Наталья Горская - Мальчики-мальчишки
Утром он сказал ей, что они обязательно будут вместе, и исчез на долгое время, уехал в другой город. Она краем уха слышала о том, что он теперь живёт в заводском общежитии и что с ним бывают даже какие-то девицы, и решила его забыть. Она подумала: «Я люблю его, как и своих братьев, и буду всегда его любить, как младшего брата… И ну его к лешему, болтуна этого! Мало ли на свете таких болтунов». И ей почти удалось заставить себя не думать о нём. Она даже как-то прошла мимо него, когда возвращалась с работы вечером, а он шёл с электрички. Она прошла и не поздоровалась – сделала вид, что не узнала его, – но почувствовала в темноте, как он удивлённо посмотрел ей вслед. А потом всю ночь он неслышно ходил вокруг её дома, и ей было страшно, что он заберётся в окно, и в то же время радостно, что он где-то рядом и хочет видеть её. Она проверила все запоры, но всё равно не спала всю ночь, а он пару раз тихо стучал в стекло, но она твёрдо решила: не дождёшься, братец-волк. Её женское, неразумное с точки зрения холодной и высокомерной логики, но живое сердце сильно билось от счастья, а строгий рассудок осуждал эту радость. «Чему ты радуешься? – ворчал рассудок. – Там, под окнами, ходит мальчик, которому чуть больше двадцати, а тебе уже за тридцать. У него уже своя жизнь, а у тебя – только одиночество, потому что ты никого, кроме него, не видишь и ни о ком думать не можешь». Но всё равно её сердце никому так не радовалось, как ему, и она ничего не хотела, да и не могла с этим поделать.
Когда утром она выгоняла корову в стадо, он вышел откуда-то из сумерек ей навстречу и сказал, что приехал за ней. Она засмеялась и отмахнулась от него, сказав, что ей некогда. Тогда он сгрёб её в охапку и понёс в свой дом, и жадно смотрел на неё, на её пушистую толстую косу цвета белого хлеба, и вспомнил, как он любил в детстве эти крупные завитки светлых волос на её нежной шее и висках, и то, как она всегда поёживалась, когда кольца её локонов щекотали ей щёки и уши при лёгком ветре.
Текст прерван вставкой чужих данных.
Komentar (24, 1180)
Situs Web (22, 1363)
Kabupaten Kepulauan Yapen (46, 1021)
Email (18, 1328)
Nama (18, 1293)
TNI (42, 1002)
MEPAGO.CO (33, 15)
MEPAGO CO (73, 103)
И ещё он вспомнил, как уже в детстве бешено ревновал, если на эту её красоту смел обращать внимание кто-нибудь другой, особенно из тех, кто был старше его. Он тогда решительно брал её за руку и тащил куда-нибудь, сочиняя на ходу, что где-то там он нашёл то ли бездомного котёнка, то ли пораненного воробья, которого только она может спасти. И как он обожал её большие и внимательные глаза, которыми она на него потом всегда смотрела, эти тонкие пальцы её ласковых, но сильных рук, которые не огрубели даже от деревенских забот и хлопот…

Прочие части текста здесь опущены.